Research Area: Analysis

Mathematical analysis is the discipline of mathematics which uses the notion of limit of functions as its core concept. Limits are the formalism used to define and study the continuum of real numbers and many other topological spaces, from differentiable manifolds to fractals, from calculus of functions in real and in complex variables to infinite dimensional spaces. Our faculty carries out research in many areas of analysis, described below.

Functional Analysis

Functional analysis is the study of spaces of functions, and more generally of topological vector spaces and their associated structures, by means of topological, analytical and geometric methods. It is a far reaching field which plays a fundamental role in various areas such as partial differential equations, function theory, complex analysis, harmonic analysis and topological group theory, mathematical physics, differential geometry, probability and measure theory, machine learning, among others.

Our current projects in this area concern:

• The construction and study of Banach spaces from tree-like structures which emerged from descriptive set theory,
• The construction and study of topologies on classes of noncommutative analogues of the algebras of Lipschitz functions, and the extension of the Gromov-Hausdorff distance to noncommutative geometry.

Dynamics

In dynamical systems, one considers the pair (X,T) where T is a map from a space X to itself. We can view the map T as moving the points around X and apply it repeatedly, taking the point of view that the space X evolves over time.

There are several different subcategories of dynamical systems based on what kind of structure the set X has, and how much of it is preserved by T. We arrive at other important subcategories of dynamics by consideration of various (semi-)groups acting on X.

In addition to being an important subject in its own right, there are many examples of problems for which solutions became apparent only when the problem is rephrased in dynamical systems terms.

We focus on ergodic theory and symbolic dynamical systems (which model topological or smooth dynamical systems by a discrete space consisting of infinite sequences of abstract symbols and a shift operator).

Statistical Mechanics

Dr.

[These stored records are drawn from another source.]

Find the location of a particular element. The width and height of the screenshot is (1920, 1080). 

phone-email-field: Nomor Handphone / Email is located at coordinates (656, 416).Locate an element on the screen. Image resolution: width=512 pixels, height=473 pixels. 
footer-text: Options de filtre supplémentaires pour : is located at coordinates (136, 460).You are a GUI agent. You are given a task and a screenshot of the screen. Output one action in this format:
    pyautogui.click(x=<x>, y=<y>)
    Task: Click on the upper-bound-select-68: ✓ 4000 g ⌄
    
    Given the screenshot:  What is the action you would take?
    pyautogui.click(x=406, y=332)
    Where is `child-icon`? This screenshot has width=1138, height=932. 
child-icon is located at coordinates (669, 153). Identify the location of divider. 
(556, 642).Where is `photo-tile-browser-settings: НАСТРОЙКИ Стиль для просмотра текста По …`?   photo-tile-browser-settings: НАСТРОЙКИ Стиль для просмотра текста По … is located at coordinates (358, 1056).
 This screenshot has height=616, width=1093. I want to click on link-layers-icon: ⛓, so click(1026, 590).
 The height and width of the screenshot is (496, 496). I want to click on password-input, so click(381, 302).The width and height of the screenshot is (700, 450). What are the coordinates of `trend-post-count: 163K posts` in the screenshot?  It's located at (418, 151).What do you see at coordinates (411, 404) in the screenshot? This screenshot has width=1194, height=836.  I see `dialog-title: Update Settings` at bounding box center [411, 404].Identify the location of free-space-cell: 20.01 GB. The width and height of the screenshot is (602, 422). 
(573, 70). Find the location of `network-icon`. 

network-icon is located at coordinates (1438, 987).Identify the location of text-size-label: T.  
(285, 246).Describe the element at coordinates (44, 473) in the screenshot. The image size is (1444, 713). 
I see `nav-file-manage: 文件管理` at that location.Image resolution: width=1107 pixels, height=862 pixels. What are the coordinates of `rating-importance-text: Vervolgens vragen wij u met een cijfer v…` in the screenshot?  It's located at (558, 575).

Yin's research has focused on large exponential random graphs and, more recently, an abstraction of the parking scenario. A continuing theme of her research is developing a quantitative theory of phase transitions in statistical mechanics models. In the statistical physics literature, asymptotic phase transition is often associated with loss of analyticity in the limiting normalization constant (free energy density), which gives rise to discontinuities in the observed statistics. In the vicinity of a phase transition, even a tiny change in some local characteristic can result in a dramatic change of the entire system.